Twelve people have been killed after a bus carrying Polish pilgrims veered off a road in Croatia on Saturday and ended up in a ditch.
All 32 surviving passengers are said to be injured, 19 of them seriously.
The trip, organised by the Brotherhood of St Joseph Catholic group, included three priests and six nuns. They were travelling to Medjugorje, a Catholic shrine in Bosnia.
The passengers were all Polish adults, said the Polish Foreign Ministry.
The bus left from the Polish city of Czestochowa on Friday night following a prayer service. The passengers were from various regions of Poland, the foreign ministry said.
The accident happened at around 05:40 local time (04:50 GMT) when the bus they were travelling in veered off the A4 road between Jarek Bisaski and Podvorec, north-east of Zagreb.
Two Polish ministers are travelling to Croatia in response to the catastrophe, and Poland’s justice minister and prosecutor general have directed the Warsaw Prosecutors Office to begin an investigation into the circumstances leading up to the disaster.
Although 11 deaths were first reported, one more passed away later in a hospital.
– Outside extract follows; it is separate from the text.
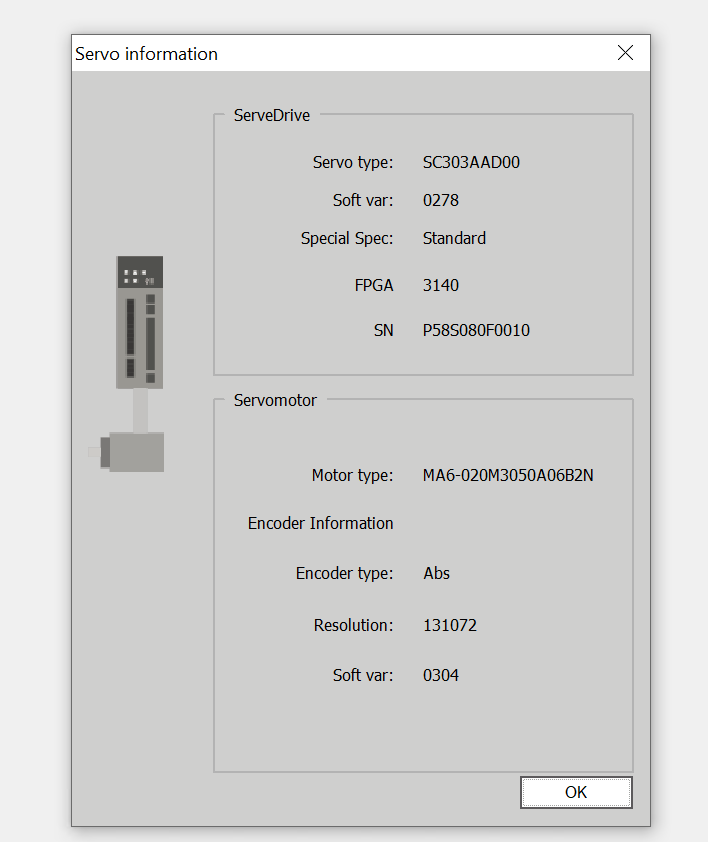Click the FPGA label

pos(374,285)
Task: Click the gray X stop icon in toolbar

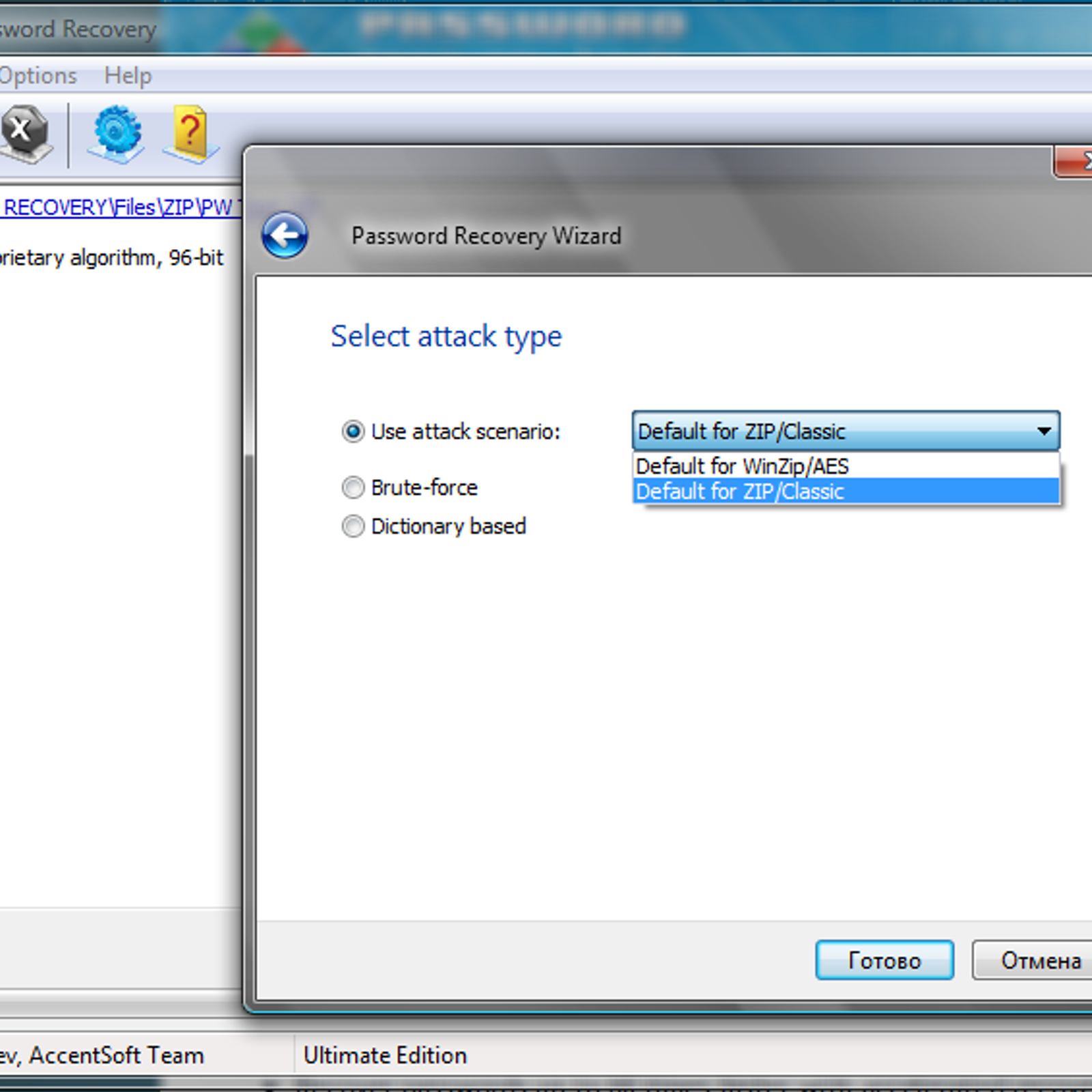Action: 25,132
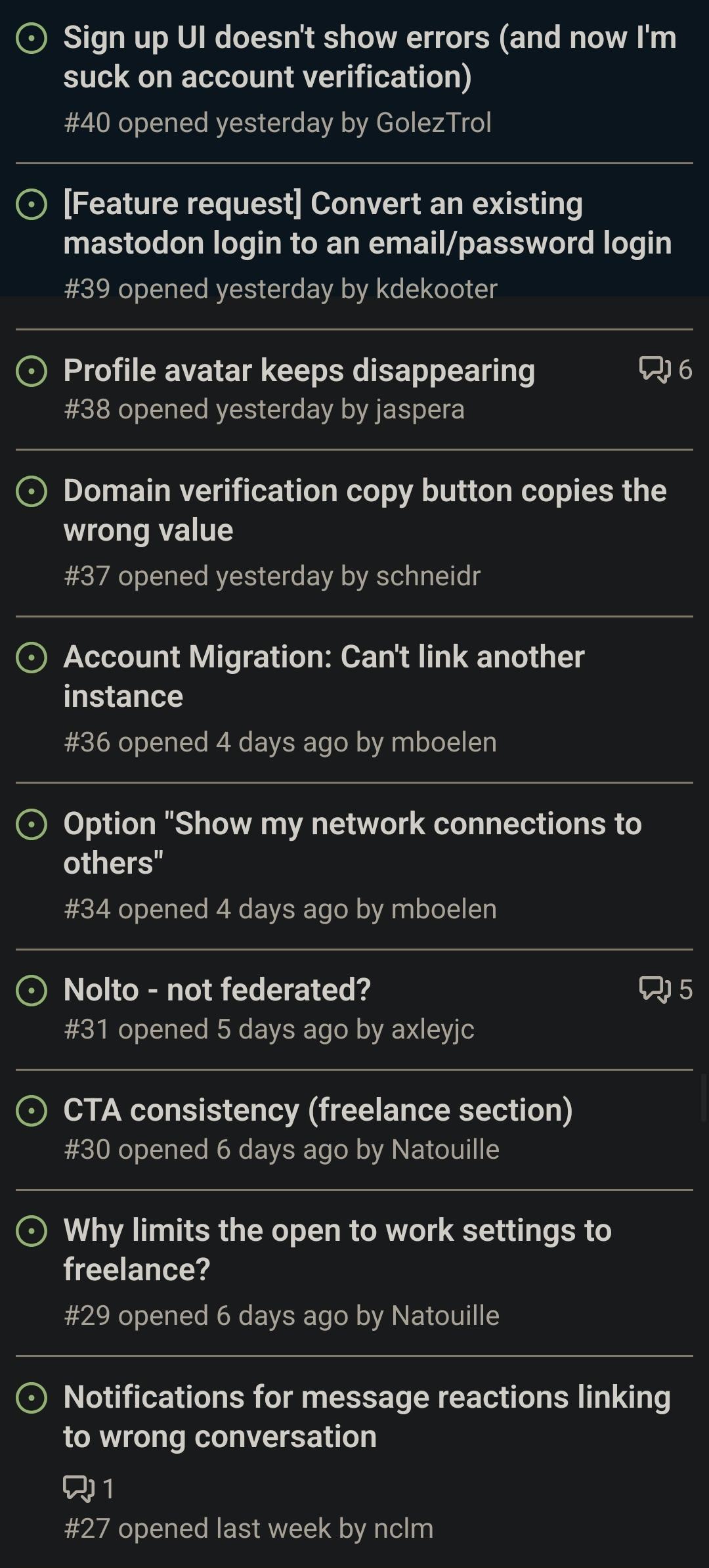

Davor Bozinovic, the interior minister for Croatia, stated that “several of the injured passengers are battling for their life.”
Andrej Plenkovi, the prime minister of Croatia, sent his sympathies to the relatives of the victims and said in a tweet that the emergency services were doing everything they could to assist.
Poland has seen a huge increase in the number of pilgrimages to the little town of Medjugorje as a result of rumours that local kids there had a glimpse of the Virgin Mary there in the 1980s.